A deal that was moving suddenly goes quiet. No objection, no rejection, just silence. The instinct is to push harder. That's usually the wrong move, and here's why.

Here's the headline answer: deals stall because buying starts to feel riskier than doing nothing. Not because your price is wrong. Not because a competitor got there first. Research in sales psychology consistently shows that price is usually the excuse, not the reason. The real cause is internal to the buyer. They've gone quiet because somewhere in the process, moving forward started to feel like the uncertain option, and staying put started to feel safe. That's a psychology problem, not a sales problem. And misdiagnosing it is where most deals are lost.
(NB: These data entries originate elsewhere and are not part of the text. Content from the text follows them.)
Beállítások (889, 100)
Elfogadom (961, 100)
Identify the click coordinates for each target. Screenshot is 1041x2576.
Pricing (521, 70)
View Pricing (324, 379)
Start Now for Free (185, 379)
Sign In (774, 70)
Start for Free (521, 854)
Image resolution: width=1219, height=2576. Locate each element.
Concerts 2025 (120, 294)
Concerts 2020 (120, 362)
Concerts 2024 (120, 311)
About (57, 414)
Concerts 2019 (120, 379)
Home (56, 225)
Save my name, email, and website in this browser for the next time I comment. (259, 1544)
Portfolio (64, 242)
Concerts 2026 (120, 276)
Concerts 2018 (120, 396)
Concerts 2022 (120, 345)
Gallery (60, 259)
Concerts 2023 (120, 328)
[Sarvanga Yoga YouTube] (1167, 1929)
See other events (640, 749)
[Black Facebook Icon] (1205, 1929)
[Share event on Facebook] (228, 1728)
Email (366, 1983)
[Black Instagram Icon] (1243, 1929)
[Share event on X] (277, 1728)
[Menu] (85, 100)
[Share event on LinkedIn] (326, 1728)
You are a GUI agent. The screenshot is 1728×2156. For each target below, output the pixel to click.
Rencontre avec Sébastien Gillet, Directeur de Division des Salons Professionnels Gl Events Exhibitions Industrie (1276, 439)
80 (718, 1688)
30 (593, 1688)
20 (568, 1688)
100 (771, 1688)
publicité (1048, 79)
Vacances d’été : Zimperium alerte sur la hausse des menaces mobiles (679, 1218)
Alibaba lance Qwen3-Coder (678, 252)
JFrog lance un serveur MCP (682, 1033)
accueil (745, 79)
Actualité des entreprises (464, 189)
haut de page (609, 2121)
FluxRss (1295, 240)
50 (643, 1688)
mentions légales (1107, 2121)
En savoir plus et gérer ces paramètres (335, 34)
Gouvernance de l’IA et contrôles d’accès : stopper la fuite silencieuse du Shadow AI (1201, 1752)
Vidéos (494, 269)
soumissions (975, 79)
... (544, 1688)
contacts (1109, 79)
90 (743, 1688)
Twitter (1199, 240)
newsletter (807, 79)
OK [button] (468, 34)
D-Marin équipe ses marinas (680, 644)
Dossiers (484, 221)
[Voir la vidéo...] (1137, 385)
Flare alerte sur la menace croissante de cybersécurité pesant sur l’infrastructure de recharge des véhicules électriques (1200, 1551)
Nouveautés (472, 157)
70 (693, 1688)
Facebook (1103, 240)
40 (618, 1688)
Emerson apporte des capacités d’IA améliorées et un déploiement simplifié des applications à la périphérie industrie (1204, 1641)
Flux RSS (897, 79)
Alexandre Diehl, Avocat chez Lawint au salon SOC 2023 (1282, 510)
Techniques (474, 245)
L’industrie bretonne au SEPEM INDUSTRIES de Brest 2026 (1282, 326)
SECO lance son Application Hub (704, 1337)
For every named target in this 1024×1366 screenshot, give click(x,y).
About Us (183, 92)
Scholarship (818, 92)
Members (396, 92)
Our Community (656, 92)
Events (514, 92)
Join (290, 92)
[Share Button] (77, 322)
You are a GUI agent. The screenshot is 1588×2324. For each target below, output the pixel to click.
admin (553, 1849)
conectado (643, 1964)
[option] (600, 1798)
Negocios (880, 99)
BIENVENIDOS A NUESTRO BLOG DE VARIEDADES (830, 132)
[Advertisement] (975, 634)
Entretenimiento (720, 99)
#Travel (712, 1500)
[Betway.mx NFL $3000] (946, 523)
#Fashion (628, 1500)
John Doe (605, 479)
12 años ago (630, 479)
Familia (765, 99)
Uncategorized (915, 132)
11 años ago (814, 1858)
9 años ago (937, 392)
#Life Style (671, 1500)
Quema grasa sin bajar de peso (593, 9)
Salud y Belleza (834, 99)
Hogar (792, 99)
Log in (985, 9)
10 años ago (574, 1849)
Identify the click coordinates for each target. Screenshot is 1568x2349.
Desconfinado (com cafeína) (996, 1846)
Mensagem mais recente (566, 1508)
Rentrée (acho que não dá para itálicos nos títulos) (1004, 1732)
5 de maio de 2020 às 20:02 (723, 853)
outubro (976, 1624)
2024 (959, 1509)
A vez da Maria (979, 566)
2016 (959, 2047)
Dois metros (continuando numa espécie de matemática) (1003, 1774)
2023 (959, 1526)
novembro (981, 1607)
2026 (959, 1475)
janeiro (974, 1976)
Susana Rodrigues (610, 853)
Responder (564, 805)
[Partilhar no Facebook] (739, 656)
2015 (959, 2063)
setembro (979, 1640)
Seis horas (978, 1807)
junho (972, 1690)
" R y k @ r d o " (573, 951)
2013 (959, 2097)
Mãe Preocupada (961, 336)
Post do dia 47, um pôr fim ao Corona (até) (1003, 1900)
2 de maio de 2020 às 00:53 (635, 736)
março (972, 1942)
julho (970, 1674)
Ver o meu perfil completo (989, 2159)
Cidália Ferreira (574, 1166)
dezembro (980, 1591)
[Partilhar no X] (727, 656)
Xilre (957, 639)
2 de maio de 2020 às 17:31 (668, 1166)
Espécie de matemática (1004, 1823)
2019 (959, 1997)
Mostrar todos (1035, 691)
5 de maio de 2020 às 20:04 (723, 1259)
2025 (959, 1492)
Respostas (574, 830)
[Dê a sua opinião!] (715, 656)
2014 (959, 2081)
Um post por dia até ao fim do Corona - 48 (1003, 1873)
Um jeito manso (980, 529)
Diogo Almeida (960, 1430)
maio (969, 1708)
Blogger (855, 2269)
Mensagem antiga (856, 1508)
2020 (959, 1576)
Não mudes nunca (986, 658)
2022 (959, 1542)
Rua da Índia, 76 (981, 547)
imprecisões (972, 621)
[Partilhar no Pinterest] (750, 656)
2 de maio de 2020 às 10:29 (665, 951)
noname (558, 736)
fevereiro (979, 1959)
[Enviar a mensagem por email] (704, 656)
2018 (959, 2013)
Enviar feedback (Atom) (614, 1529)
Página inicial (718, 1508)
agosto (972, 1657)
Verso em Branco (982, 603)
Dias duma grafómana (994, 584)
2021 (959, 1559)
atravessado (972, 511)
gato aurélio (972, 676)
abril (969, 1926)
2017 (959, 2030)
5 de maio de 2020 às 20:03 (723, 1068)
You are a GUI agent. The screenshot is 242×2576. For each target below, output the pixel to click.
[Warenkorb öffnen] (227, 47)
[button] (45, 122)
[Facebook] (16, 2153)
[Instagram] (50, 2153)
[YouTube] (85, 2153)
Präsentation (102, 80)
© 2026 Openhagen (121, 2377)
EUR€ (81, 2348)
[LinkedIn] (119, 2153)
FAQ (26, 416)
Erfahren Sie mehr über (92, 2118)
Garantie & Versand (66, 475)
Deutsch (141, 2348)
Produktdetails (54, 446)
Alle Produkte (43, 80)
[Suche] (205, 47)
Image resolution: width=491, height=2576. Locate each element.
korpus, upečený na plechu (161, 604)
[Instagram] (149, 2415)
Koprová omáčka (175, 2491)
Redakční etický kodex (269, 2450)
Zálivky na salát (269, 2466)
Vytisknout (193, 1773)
Your biggest competitor in most deals isn't another vendor. It's the status quo. Doing nothing carries no risk of a bad decision, no internal scrutiny, no implementation headache. Changing does. So when the cost of changing feels greater than the cost of staying still, the status quo wins by default. Four things tend to tip that balance: risk aversion, where the buyer fears making a visible mistake; internal misalignment, where the buying committee can't agree; unclear value, where the business case hasn't landed with the people who control the budget; and decision paralysis, where too many options make it easier to choose none. Any one of these can stall a deal. But the fix isn't to re-pitch. It's to understand which one you're actually dealing with.

There are two distinct types of stall, and they need completely different responses. The first is a process gap: the buyer wants to move forward but doesn't know how. Maybe they can't get internal approval, or next steps were never clearly defined. The fix here is practical: give them a clear path, a business case they can take upstairs, a concrete next meeting. The second is a psychological gap: the buyer isn't stuck on process, they're afraid to act at all. The risk of moving feels too high. Re-pitching here makes it worse. You're adding more information to someone who's already overwhelmed by uncertainty. What they need is for the perceived cost of moving forward to come down, not for the product to be sold harder.

So before you do anything else with a stalled deal, ask yourself one question: is the buyer unclear on what to do next, or unclear on whether they should act at all? Process gap: give them clarity and a next step. Psychological gap: reduce the risk of moving, not the price. That might mean a smaller initial commitment, a phased rollout, or a clearer picture of what happens if they don't act. The answer to that one question determines everything about your next move.